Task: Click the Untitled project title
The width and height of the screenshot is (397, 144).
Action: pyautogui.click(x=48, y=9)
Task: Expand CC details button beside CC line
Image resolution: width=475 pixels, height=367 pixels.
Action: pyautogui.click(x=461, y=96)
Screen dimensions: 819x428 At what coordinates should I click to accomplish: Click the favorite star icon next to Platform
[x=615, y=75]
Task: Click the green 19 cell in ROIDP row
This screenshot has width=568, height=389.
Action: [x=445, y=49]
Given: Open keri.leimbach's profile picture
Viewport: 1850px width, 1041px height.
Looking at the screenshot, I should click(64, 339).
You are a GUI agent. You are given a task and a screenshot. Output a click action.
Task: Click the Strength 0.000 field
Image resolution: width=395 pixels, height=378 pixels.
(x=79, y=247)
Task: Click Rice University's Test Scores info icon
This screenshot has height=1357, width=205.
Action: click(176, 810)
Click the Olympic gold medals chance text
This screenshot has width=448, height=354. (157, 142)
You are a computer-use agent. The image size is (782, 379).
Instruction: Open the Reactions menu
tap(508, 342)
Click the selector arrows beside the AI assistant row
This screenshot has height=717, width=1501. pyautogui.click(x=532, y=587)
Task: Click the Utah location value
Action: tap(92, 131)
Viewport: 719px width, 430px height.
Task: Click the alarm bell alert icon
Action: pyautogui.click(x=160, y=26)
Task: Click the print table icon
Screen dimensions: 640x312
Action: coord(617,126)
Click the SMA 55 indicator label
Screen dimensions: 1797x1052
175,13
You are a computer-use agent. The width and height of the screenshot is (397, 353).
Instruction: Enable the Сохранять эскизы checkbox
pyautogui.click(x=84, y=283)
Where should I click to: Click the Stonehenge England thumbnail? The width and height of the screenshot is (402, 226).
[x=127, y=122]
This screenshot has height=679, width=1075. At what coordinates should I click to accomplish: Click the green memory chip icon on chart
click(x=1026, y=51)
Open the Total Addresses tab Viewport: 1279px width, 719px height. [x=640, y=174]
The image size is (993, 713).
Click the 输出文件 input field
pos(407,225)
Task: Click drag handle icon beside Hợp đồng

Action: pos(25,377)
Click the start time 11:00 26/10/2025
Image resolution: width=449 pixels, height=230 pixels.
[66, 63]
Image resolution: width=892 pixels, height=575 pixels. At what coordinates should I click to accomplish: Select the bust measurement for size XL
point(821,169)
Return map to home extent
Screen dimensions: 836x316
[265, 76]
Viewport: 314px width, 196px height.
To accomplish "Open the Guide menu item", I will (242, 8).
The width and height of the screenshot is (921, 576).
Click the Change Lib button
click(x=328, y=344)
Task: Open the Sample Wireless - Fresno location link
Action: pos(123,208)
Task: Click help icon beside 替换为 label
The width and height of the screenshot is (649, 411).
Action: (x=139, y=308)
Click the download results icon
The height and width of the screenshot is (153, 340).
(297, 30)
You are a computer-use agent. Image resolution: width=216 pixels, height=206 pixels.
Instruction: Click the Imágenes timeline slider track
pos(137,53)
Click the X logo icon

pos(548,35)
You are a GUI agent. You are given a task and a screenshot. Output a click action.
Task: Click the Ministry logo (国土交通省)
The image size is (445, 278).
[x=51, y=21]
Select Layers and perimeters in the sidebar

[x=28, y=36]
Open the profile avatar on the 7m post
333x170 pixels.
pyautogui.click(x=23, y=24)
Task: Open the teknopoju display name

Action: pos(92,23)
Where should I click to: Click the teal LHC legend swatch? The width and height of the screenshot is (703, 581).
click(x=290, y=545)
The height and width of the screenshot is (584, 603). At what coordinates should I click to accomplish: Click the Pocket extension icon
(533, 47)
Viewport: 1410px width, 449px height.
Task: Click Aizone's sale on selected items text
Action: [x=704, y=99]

************

• _WORK TASK_
The records must be given again in full, exactly as they were written.

• _RESPONSE BELOW_
Task: Click the Untitled project title
The width and height of the screenshot is (397, 144).
Action: pyautogui.click(x=48, y=9)
Task: Expand CC details button beside CC line
Image resolution: width=475 pixels, height=367 pixels.
Action: pyautogui.click(x=461, y=96)
Screen dimensions: 819x428 At what coordinates should I click to accomplish: Click the favorite star icon next to Platform
[x=615, y=75]
Task: Click the green 19 cell in ROIDP row
This screenshot has width=568, height=389.
Action: [x=445, y=49]
Given: Open keri.leimbach's profile picture
Viewport: 1850px width, 1041px height.
Looking at the screenshot, I should click(64, 339).
You are a GUI agent. You are given a task and a screenshot. Output a click action.
Task: Click the Strength 0.000 field
Image resolution: width=395 pixels, height=378 pixels.
(x=79, y=247)
Task: Click Rice University's Test Scores info icon
This screenshot has height=1357, width=205.
Action: click(176, 810)
Click the Olympic gold medals chance text
This screenshot has width=448, height=354. (157, 142)
You are a computer-use agent. The image size is (782, 379).
Instruction: Open the Reactions menu
tap(508, 342)
Click the selector arrows beside the AI assistant row
This screenshot has height=717, width=1501. pyautogui.click(x=532, y=587)
Task: Click the Utah location value
Action: tap(92, 131)
Viewport: 719px width, 430px height.
Task: Click the alarm bell alert icon
Action: pyautogui.click(x=160, y=26)
Task: Click the print table icon
Screen dimensions: 640x312
Action: coord(617,126)
Click the SMA 55 indicator label
Screen dimensions: 1797x1052
175,13
You are a computer-use agent. The width and height of the screenshot is (397, 353).
Instruction: Enable the Сохранять эскизы checkbox
pyautogui.click(x=84, y=283)
Where should I click to: Click the Stonehenge England thumbnail? The width and height of the screenshot is (402, 226).
[x=127, y=122]
This screenshot has height=679, width=1075. At what coordinates should I click to accomplish: Click the green memory chip icon on chart
click(x=1026, y=51)
Open the Total Addresses tab Viewport: 1279px width, 719px height. [x=640, y=174]
The image size is (993, 713).
Click the 输出文件 input field
pos(407,225)
Task: Click drag handle icon beside Hợp đồng

Action: pos(25,377)
Click the start time 11:00 26/10/2025
Image resolution: width=449 pixels, height=230 pixels.
[66, 63]
Image resolution: width=892 pixels, height=575 pixels. At what coordinates should I click to accomplish: Select the bust measurement for size XL
point(821,169)
Return map to home extent
Screen dimensions: 836x316
[265, 76]
Viewport: 314px width, 196px height.
To accomplish "Open the Guide menu item", I will (242, 8).
The width and height of the screenshot is (921, 576).
Click the Change Lib button
click(x=328, y=344)
Task: Open the Sample Wireless - Fresno location link
Action: pos(123,208)
Task: Click help icon beside 替换为 label
The width and height of the screenshot is (649, 411).
Action: (x=139, y=308)
Click the download results icon
The height and width of the screenshot is (153, 340).
(297, 30)
You are a computer-use agent. Image resolution: width=216 pixels, height=206 pixels.
Instruction: Click the Imágenes timeline slider track
pos(137,53)
Click the X logo icon

pos(548,35)
You are a GUI agent. You are given a task and a screenshot. Output a click action.
Task: Click the Ministry logo (国土交通省)
The image size is (445, 278).
[x=51, y=21]
Select Layers and perimeters in the sidebar

[x=28, y=36]
Open the profile avatar on the 7m post
333x170 pixels.
pyautogui.click(x=23, y=24)
Task: Open the teknopoju display name

Action: pos(92,23)
Where should I click to: Click the teal LHC legend swatch? The width and height of the screenshot is (703, 581).
click(x=290, y=545)
The height and width of the screenshot is (584, 603). At what coordinates should I click to accomplish: Click the Pocket extension icon
(533, 47)
Viewport: 1410px width, 449px height.
Task: Click Aizone's sale on selected items text
Action: [x=704, y=99]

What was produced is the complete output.